Work to do: Rewrite the lines starting at the first one and ending at the one containing "Action: [x=1430, y=659]", with "computer-use agent" changed to "screen-control agent" and nothing else altered.
§
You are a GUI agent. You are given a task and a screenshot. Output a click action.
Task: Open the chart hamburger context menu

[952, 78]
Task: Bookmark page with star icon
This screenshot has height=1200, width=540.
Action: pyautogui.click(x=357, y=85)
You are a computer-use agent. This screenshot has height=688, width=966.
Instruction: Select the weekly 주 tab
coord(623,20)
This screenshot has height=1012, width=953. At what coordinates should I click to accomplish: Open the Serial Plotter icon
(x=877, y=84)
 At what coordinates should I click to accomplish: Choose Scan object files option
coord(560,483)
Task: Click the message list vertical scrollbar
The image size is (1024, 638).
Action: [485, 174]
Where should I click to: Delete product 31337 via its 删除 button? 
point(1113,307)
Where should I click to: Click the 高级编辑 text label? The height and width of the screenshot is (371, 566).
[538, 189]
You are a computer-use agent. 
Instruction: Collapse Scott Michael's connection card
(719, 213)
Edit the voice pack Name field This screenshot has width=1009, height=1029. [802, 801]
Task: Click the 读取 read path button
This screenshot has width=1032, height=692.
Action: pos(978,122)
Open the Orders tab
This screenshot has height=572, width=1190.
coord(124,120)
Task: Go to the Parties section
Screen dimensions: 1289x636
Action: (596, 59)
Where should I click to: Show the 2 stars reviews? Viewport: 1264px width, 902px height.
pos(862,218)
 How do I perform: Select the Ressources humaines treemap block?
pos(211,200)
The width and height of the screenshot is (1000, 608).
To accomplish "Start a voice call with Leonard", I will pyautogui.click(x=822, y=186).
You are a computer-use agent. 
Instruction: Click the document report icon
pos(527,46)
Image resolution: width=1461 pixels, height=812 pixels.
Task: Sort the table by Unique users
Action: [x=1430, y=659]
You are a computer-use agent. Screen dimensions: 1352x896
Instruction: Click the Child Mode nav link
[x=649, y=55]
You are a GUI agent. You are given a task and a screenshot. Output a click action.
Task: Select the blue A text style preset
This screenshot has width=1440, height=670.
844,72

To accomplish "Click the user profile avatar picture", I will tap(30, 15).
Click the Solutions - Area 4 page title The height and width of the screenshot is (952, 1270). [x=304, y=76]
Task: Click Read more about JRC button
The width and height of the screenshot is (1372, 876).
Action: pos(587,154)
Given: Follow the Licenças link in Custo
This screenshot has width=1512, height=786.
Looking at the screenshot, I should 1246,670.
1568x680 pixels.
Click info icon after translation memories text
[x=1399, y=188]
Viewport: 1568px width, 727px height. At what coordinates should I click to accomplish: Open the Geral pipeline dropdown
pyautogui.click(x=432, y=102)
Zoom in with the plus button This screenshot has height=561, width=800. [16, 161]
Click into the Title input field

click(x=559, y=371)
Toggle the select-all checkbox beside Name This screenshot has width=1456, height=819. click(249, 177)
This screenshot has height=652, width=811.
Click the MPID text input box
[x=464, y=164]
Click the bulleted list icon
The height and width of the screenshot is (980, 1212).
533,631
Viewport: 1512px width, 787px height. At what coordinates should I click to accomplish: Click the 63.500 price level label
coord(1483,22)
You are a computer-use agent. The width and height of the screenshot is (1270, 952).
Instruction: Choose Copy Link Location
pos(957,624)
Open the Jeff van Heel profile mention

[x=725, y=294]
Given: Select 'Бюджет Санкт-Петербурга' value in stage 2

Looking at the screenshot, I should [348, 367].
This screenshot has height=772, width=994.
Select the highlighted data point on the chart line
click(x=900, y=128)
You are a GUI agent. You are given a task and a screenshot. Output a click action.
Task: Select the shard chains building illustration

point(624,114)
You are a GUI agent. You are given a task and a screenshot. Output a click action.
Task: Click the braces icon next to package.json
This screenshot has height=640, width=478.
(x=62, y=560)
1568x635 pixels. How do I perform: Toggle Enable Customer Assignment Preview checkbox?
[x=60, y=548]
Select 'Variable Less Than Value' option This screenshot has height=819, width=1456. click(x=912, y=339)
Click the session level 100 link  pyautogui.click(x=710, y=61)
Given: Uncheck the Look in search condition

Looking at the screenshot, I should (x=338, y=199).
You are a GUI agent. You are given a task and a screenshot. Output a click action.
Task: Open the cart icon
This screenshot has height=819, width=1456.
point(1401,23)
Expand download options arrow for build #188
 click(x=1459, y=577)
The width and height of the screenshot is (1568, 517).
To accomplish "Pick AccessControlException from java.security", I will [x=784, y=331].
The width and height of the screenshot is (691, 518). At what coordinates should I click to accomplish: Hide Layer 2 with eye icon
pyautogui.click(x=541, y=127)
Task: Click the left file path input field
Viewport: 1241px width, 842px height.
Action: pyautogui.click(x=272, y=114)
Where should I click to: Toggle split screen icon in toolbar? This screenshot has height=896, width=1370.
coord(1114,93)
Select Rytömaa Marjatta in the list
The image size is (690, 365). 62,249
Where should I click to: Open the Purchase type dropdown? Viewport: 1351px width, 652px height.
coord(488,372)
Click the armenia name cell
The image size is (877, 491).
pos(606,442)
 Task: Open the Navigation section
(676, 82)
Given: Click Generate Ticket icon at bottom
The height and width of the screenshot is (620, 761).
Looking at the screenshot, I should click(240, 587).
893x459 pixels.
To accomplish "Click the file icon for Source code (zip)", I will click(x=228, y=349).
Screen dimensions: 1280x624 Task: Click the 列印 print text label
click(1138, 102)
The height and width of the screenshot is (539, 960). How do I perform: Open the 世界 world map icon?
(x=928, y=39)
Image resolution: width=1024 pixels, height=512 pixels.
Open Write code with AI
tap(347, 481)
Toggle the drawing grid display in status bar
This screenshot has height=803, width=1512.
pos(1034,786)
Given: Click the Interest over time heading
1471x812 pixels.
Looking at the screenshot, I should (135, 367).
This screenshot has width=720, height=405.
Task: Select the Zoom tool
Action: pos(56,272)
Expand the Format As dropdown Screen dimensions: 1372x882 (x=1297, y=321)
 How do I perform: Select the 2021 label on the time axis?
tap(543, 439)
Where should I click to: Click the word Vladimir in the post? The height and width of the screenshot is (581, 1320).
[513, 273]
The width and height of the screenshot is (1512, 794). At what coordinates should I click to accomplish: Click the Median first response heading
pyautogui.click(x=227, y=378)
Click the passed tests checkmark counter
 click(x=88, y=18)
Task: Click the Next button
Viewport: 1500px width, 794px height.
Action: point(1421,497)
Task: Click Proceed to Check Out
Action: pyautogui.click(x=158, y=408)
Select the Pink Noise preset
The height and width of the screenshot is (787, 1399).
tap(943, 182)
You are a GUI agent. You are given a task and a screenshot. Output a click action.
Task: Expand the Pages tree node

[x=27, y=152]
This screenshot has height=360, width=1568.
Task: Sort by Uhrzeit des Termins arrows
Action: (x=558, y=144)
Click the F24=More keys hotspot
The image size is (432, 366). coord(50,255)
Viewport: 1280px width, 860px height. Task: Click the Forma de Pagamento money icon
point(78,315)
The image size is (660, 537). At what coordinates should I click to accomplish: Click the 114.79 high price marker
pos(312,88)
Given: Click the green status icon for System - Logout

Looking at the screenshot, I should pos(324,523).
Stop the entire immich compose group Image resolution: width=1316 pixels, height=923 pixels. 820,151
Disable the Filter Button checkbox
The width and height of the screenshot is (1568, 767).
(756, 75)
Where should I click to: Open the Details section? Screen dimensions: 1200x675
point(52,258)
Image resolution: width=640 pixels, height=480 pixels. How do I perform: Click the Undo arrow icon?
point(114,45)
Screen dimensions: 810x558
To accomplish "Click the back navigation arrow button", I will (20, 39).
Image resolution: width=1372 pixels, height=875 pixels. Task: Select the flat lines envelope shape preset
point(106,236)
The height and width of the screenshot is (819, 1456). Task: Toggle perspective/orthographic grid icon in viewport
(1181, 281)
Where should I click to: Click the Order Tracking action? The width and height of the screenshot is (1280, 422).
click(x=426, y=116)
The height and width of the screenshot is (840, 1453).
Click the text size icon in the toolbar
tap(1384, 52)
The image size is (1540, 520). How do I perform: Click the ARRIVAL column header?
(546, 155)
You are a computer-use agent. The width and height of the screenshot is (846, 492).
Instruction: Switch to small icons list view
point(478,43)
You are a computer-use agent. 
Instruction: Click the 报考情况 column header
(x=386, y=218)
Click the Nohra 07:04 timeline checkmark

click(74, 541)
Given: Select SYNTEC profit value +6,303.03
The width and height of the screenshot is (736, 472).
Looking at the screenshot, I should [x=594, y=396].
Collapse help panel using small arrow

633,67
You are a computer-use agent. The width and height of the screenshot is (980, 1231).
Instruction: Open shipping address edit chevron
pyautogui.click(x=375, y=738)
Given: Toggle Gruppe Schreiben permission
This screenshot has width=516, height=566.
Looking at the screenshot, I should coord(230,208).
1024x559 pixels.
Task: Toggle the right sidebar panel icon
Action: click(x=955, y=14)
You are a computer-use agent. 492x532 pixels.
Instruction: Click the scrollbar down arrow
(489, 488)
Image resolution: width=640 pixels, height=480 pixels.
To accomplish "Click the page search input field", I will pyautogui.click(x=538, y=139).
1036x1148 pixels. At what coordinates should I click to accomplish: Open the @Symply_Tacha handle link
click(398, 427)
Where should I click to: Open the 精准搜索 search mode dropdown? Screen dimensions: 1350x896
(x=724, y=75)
§
Problem solution:
You are a GUI agent. You are given a task and a screenshot. Output a click action.
Task: Open the chart hamburger context menu

[952, 78]
Task: Bookmark page with star icon
This screenshot has height=1200, width=540.
Action: pyautogui.click(x=357, y=85)
You are a screen-control agent. This screenshot has height=688, width=966.
Instruction: Select the weekly 주 tab
coord(623,20)
This screenshot has height=1012, width=953. At what coordinates should I click to accomplish: Open the Serial Plotter icon
(x=877, y=84)
 At what coordinates should I click to accomplish: Choose Scan object files option
coord(560,483)
Task: Click the message list vertical scrollbar
The image size is (1024, 638).
Action: [485, 174]
Where should I click to: Delete product 31337 via its 删除 button? 
point(1113,307)
Where should I click to: Click the 高级编辑 text label? The height and width of the screenshot is (371, 566).
[538, 189]
You are a screen-control agent. 
Instruction: Collapse Scott Michael's connection card
(719, 213)
Edit the voice pack Name field This screenshot has width=1009, height=1029. [802, 801]
Task: Click the 读取 read path button
This screenshot has width=1032, height=692.
Action: pos(978,122)
Open the Orders tab
This screenshot has height=572, width=1190.
coord(124,120)
Task: Go to the Parties section
Screen dimensions: 1289x636
Action: (596, 59)
Where should I click to: Show the 2 stars reviews? Viewport: 1264px width, 902px height.
pos(862,218)
 How do I perform: Select the Ressources humaines treemap block?
pos(211,200)
The width and height of the screenshot is (1000, 608).
To accomplish "Start a voice call with Leonard", I will pyautogui.click(x=822, y=186).
You are a screen-control agent. 
Instruction: Click the document report icon
pos(527,46)
Image resolution: width=1461 pixels, height=812 pixels.
Task: Sort the table by Unique users
Action: [x=1430, y=659]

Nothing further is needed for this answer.